Collected data entries
[Start of Attachment]

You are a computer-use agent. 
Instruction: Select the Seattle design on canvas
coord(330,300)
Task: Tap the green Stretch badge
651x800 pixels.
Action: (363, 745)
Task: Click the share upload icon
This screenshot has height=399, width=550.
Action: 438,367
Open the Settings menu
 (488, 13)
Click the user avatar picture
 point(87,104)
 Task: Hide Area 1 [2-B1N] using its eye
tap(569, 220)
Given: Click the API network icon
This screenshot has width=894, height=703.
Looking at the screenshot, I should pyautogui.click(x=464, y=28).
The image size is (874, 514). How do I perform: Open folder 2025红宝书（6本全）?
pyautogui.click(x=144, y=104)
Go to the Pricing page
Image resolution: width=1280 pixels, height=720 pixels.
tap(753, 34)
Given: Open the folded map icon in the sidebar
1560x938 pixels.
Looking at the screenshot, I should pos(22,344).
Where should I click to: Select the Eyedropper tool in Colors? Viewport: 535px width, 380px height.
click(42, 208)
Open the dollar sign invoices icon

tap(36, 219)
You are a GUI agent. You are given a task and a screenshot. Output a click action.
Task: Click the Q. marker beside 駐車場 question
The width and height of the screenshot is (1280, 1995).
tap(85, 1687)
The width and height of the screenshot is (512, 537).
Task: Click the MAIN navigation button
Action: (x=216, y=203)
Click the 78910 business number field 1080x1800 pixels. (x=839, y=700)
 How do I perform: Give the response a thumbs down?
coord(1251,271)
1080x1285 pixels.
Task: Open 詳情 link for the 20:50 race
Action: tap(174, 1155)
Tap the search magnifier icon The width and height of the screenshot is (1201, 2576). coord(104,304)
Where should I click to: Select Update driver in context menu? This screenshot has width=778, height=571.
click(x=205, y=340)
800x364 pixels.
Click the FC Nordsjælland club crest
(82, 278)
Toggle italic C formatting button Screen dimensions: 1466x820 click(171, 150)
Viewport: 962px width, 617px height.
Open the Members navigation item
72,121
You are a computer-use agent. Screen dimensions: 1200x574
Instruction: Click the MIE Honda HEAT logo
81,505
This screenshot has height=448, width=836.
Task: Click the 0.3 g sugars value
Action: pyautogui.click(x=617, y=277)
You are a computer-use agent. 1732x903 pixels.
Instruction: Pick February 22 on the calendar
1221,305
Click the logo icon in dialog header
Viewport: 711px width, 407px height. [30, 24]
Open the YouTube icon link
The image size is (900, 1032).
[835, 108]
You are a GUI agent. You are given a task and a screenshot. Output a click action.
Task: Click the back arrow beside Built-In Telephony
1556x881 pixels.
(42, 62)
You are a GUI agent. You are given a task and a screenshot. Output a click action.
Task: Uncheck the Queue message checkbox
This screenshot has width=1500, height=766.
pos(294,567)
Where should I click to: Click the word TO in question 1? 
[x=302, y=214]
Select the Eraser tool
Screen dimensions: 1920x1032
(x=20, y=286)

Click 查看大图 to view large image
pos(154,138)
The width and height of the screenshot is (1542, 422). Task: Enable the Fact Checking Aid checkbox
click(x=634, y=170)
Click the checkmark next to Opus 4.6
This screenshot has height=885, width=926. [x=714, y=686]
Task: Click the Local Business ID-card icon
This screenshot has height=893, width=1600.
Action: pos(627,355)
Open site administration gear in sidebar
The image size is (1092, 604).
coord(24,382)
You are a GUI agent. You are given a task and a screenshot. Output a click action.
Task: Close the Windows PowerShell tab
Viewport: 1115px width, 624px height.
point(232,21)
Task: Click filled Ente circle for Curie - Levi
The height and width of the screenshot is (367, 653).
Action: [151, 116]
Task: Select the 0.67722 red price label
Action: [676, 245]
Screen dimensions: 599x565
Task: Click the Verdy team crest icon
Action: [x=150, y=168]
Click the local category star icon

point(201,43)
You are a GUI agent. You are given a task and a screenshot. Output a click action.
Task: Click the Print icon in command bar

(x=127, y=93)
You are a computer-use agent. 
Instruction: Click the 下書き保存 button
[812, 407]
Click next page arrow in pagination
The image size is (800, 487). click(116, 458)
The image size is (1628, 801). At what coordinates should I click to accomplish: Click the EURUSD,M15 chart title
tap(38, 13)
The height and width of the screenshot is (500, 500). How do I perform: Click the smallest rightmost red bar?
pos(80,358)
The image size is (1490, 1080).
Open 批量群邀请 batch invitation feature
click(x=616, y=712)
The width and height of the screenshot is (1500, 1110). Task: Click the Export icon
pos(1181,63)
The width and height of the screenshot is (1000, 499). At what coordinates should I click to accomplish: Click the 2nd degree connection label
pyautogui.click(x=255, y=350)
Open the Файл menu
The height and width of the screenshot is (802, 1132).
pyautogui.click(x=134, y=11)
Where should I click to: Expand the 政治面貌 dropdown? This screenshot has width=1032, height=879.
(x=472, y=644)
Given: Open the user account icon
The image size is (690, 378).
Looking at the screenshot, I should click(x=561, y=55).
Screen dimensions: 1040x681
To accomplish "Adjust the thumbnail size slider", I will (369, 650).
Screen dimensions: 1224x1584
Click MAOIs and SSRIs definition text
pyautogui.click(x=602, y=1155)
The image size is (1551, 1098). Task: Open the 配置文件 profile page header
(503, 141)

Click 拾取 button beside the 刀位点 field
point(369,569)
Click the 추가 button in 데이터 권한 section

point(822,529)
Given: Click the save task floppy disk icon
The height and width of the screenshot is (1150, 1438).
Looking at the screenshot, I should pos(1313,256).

[End of Attachment]

▶ **TASK INSTRUCTIONS**
Above are the records; from them, give again exactly the lines from the one containing "How do I perform: Give" through the one containing "You are a computer-use agent. 1732x903", both included.

▶ **SOLVED EXERCISE**
 How do I perform: Give the response a thumbs down?
coord(1251,271)
1080x1285 pixels.
Task: Open 詳情 link for the 20:50 race
Action: tap(174, 1155)
Tap the search magnifier icon The width and height of the screenshot is (1201, 2576). coord(104,304)
Where should I click to: Select Update driver in context menu? This screenshot has width=778, height=571.
click(x=205, y=340)
800x364 pixels.
Click the FC Nordsjælland club crest
(82, 278)
Toggle italic C formatting button Screen dimensions: 1466x820 click(171, 150)
Viewport: 962px width, 617px height.
Open the Members navigation item
72,121
You are a computer-use agent. Screen dimensions: 1200x574
Instruction: Click the MIE Honda HEAT logo
81,505
This screenshot has height=448, width=836.
Task: Click the 0.3 g sugars value
Action: pyautogui.click(x=617, y=277)
You are a computer-use agent. 1732x903 pixels.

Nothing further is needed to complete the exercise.